231.
Panel Title : MULTILATERALITY THE CASE OF ASEAN
Chair : Nicholas Tarling
Participants :
Kazuhisa Shimada
Paper Title : The Political and Cultural Origins of the ASEAN Way
Abstract :
The ASEAN Way is at the heart of the decision-making process in ASEAN. Indeed, the paper argues that it is crucial to the effectiveness dispute-prevention in Southeast Asia since the end of the Cold War. With the withdrawal of Soviet power and the removal of large numbers of US troops in the region, the regional security concept needed to be re-shaped from a military-based to a non-military-based one. The ASEAN Way suited this purpose well. However, and surprisingly, a definitive interpretation and analysis of the origins of the ASEAN Way has yet to be explored.
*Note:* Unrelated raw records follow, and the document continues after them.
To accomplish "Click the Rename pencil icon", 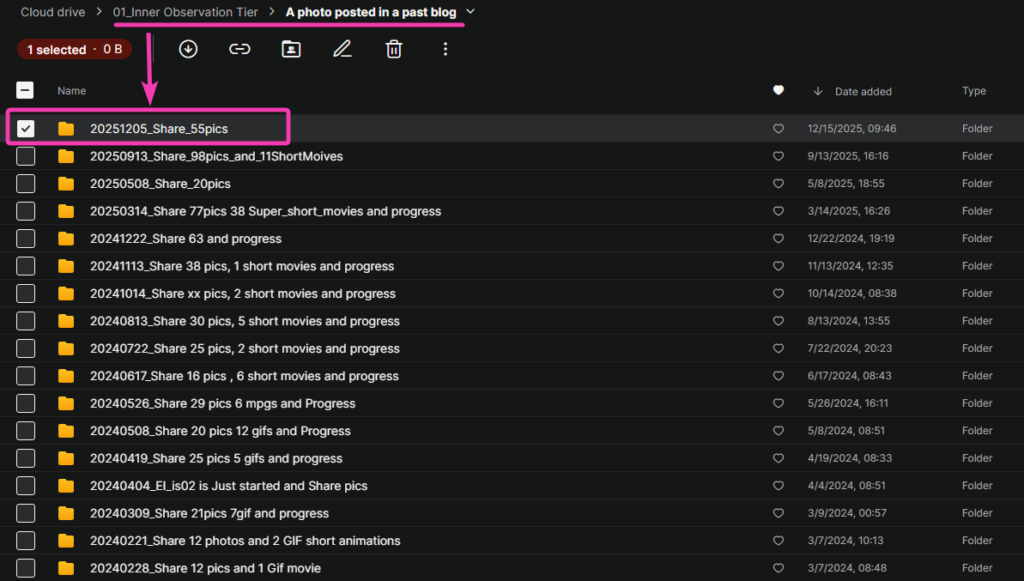I will [342, 49].
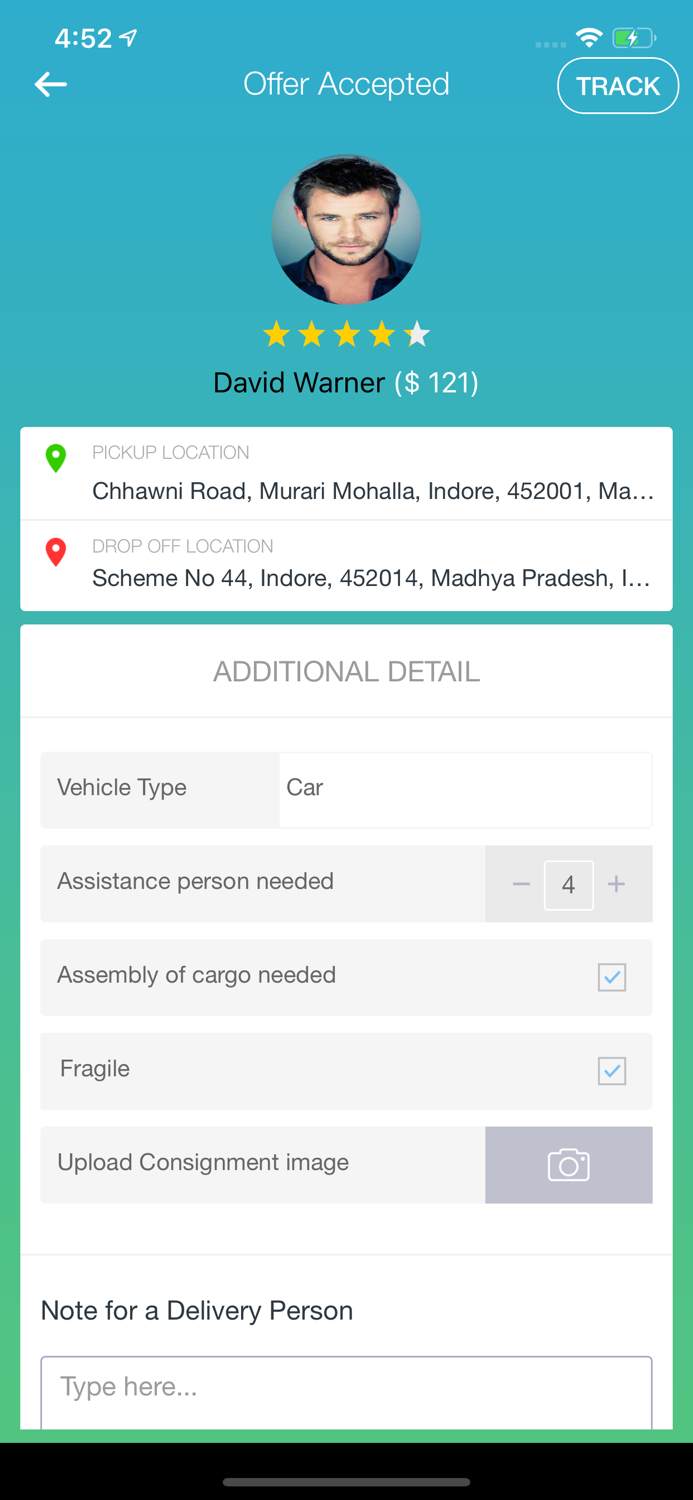Viewport: 693px width, 1500px height.
Task: Click the delivery person note text field
Action: [x=346, y=1390]
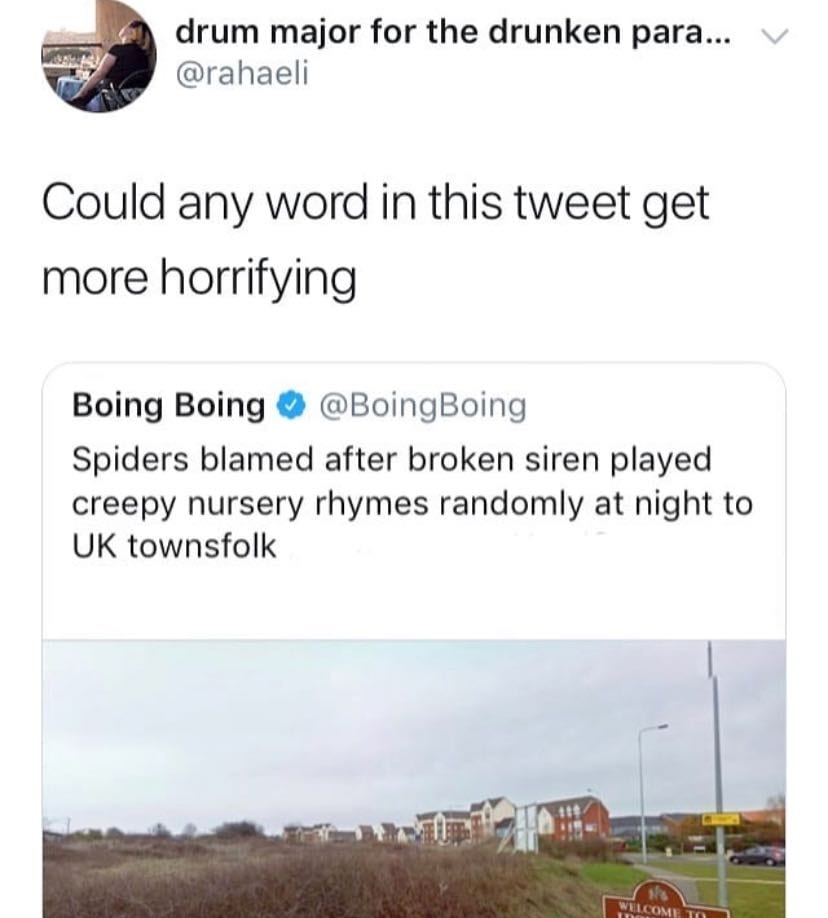Click the yellow sign on the pole
This screenshot has width=828, height=918.
(720, 818)
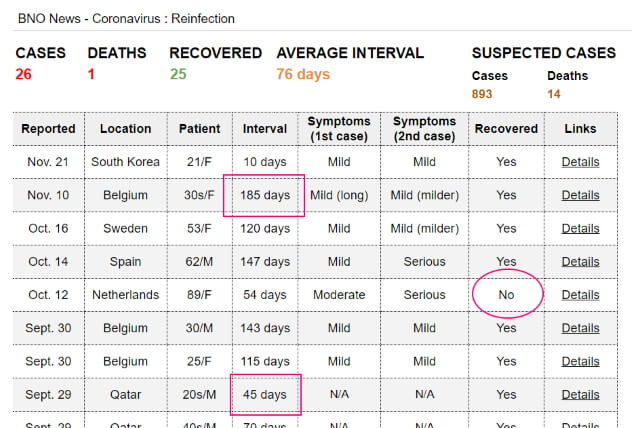Open Details link for Belgium 30/M patient

pyautogui.click(x=580, y=328)
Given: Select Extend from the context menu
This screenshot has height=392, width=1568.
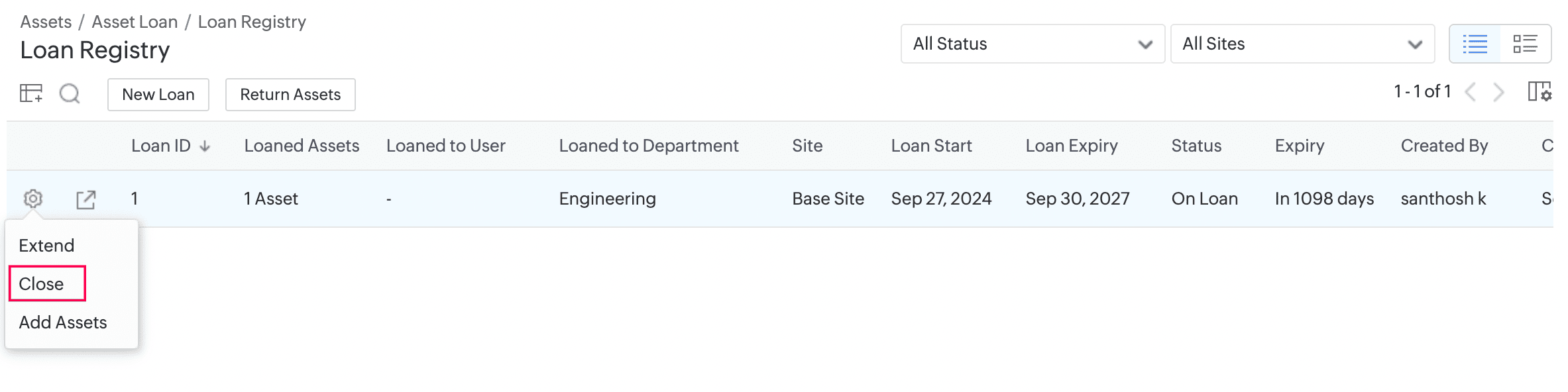Looking at the screenshot, I should 46,246.
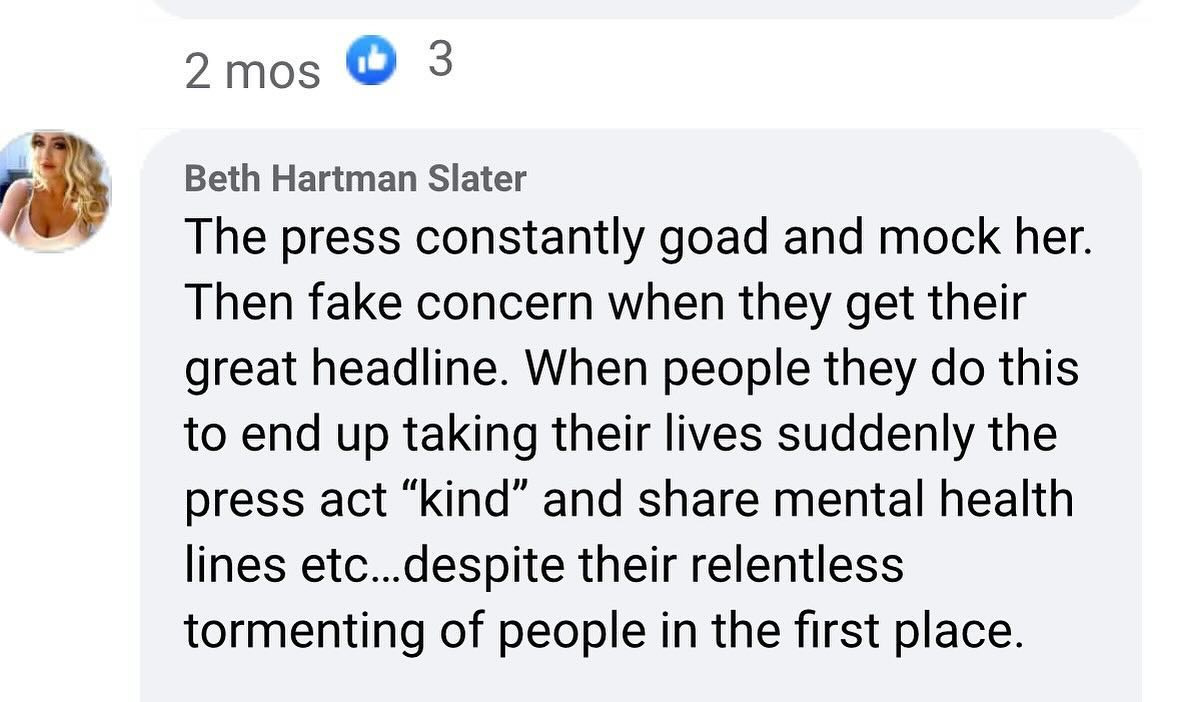Click the "2 mos" comment timestamp

[252, 71]
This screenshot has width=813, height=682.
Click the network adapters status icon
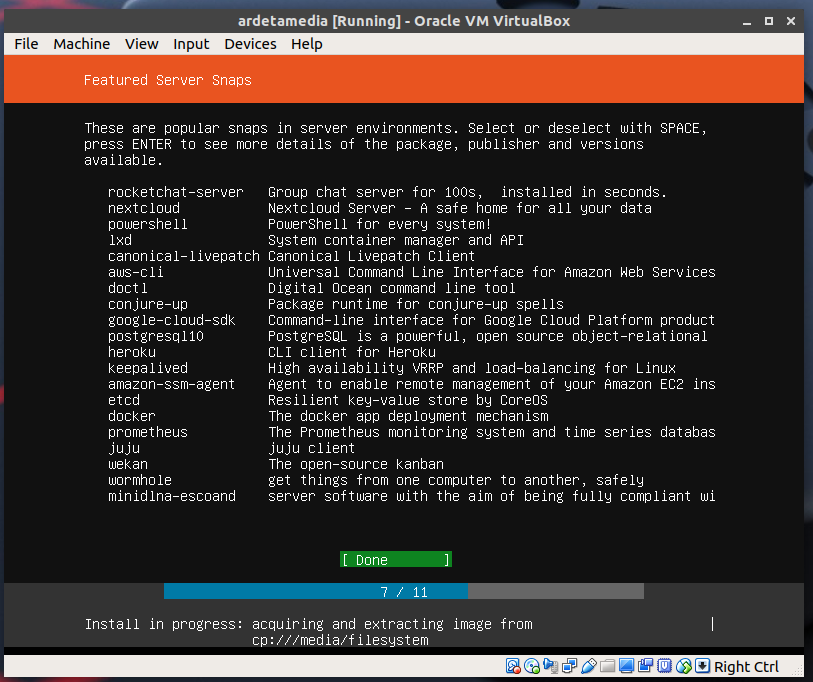click(x=570, y=667)
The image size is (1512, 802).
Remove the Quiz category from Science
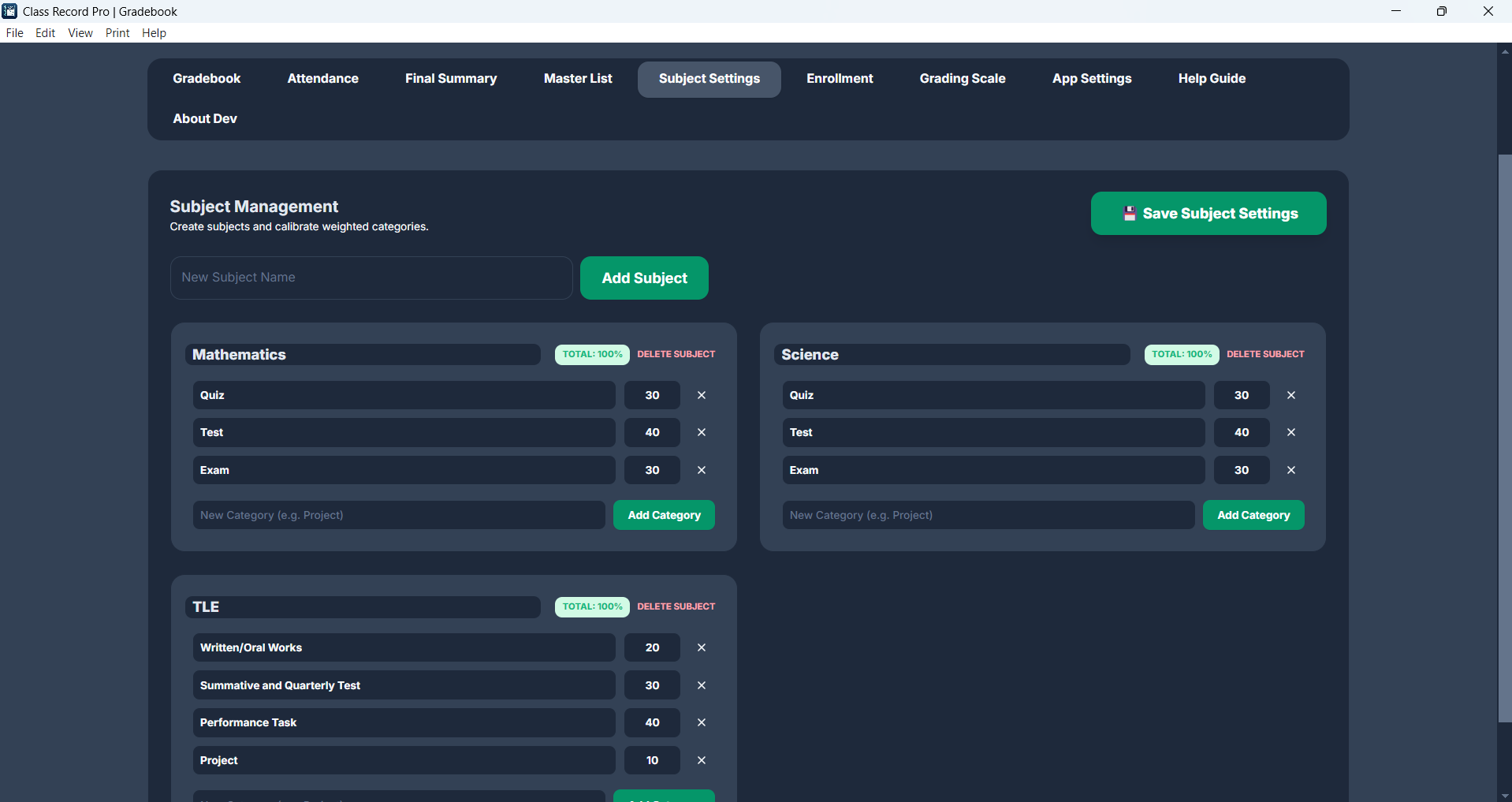(1290, 395)
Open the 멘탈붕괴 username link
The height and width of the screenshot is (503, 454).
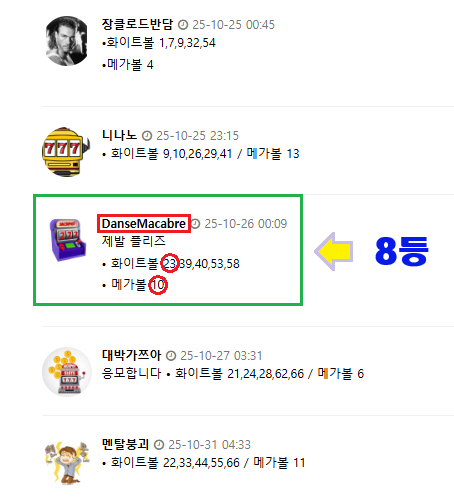(125, 444)
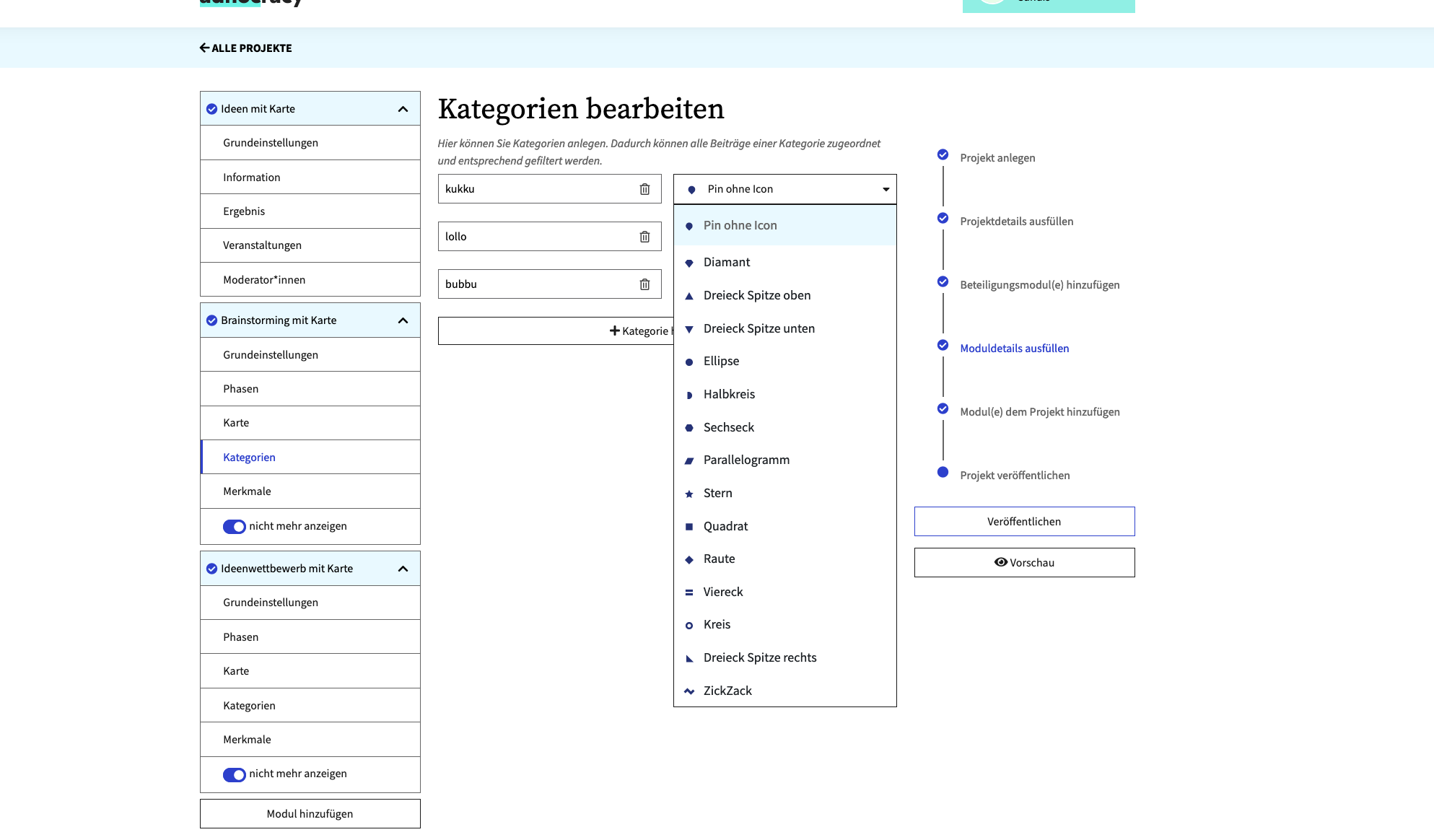Click the completed checkmark on Ideen mit Karte

pos(211,108)
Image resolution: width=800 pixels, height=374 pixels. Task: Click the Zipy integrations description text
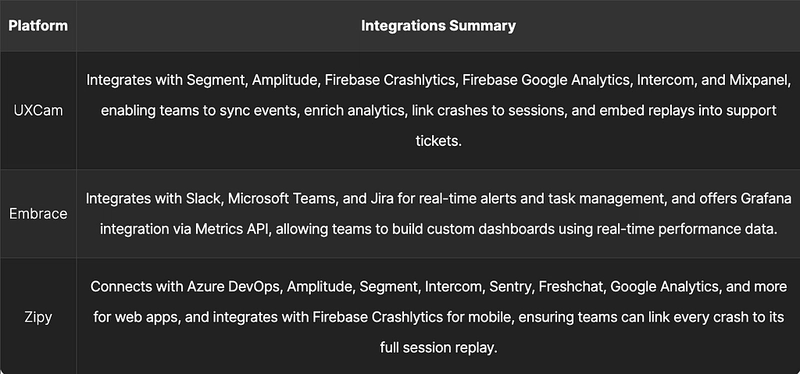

It is therefore meaningful to focus on its formation process and development in the context of ASEAN's security policy, and, thereby, an exploration of non-military security cooperation. The paper argues the ASEAN Way originated from Pancasila (based on the Javanese Five Principles, including the expression of consensus decision-making). Although Indonesia's first President Sukarno proposed Pancasila, he failed to establish it in Indonesian political arena, or internationally. In the latter context, and in the shape of Maphilindo, he failed to apply consensus decision-making because he could not establish friendly relationships amongst the members of that grouping. Part of the problem here was his aggressive and arrogant behaviour, which did not sit well with the organisation's outlook. Sukarno's successor General Suharto took over the concept of Pancasila and successfully established Pancasila democracy in Indonesia itself; establishing the foundations of consensus decision-making based on a pervading sense of general harmony. He was successful in one other respect: extending this new political form to ASEAN via the introduction of the ASEAN Way (using his approach of low-key diplomacy in the critical formative period of ASEAN).
Raj Shekhar
Paper Title : Myanmar's Democratic Movement and ASEAN Response
Abstract :
The proposed paper would be an attempt to explore and analyze the Association of Southeast Asian Nations (ASEAN) response towards the ongoing restoration of democratic movement in Myanmar. It becomes important to analyze the ASEAN response on Myanmar's Democratic Movement after Myanmar's military government decision to relinquish its turn to be the Chair of ASEAN in 2006 at ASEAN Foreign Ministers summit in July 2005 held at Vientiane. In recent years with the establishment of pressure groups like - ALTSEAN Burma (Alternative ASEAN Network on Burma) and ASEAN Inter-Parliamentary Caucus on Myanmar (AIPMC) in Kula Lumpur in November 2004 by elected parliamentarians from ASEAN member countries such as -Thailand, Malaysia, Philippines, Indonesia, Singapore and Cambodia, it is important to analyze that how ASEAN is responding to its commitment of Article 2 (C) of "Non-interference in the internal affairs of one another" declared in Treaty of Amity and Cooperation in Southeast Asia at Bali in 24th February, 1976. When Myanmar was admitted into ASEAN in July 1997 with the support of Mahathir Mohammad of Malaysia, the hopes were raised that the ASEAN's ‘way of life' and its ‘constructive engagement policy' would reform the ruling military junta towards the realization of democracy. However despite the long years from 1997 and the pressure from world powers like USA, UK etc. within ASEAN as a dialogue partner and other inter-continental regional forums like ASEM (Asia-Europe Meeting) and efforts of UN Special Rapporteur with ASEAN leaders, the democracy is yet to be realized in Myanmar. In this background the proposed paper would try to evaluate that whether the military junta's response towards democracy in Myanmar is flippant or real with the fledge ling progress of National Convention since January 9, 1993 in the light of her ASEAN membership and before?
Nicholas Tarling
Paper Title : From ASA to ASEAN
Abstract :
ASA, formed on the initiative of newly-independent Malaya, was designed above all to cope with the potential threat of Indonesia, which had armed itself to cope with internal revolt and to exert pressure on the Dutch to leave West Irian. The formation of Malaysia, however, provoked Confrontation, while also prompting the Philippines claim to Sabah, which disrupted ASA soon after it was set up. When Confrontation ended, and the Sukarno regime was destroyed, Indonesia was keen to take the initiative in a new organisation which would represent what the late Michael Leifer called its regional 'entitlement' in a different form. Yet ASEAN -the outcome - borrowed economic plans and political practices from its predecessor, though that had been created to counter a more aggressive pursuit of that entitlement. The foreign policy archives of the Southeast Asian states are largely closed, but those of the interested powers are being opened under the thirty-year rule, and offer, our use of relevant British records. The present paper adds some material from New Zealand archives.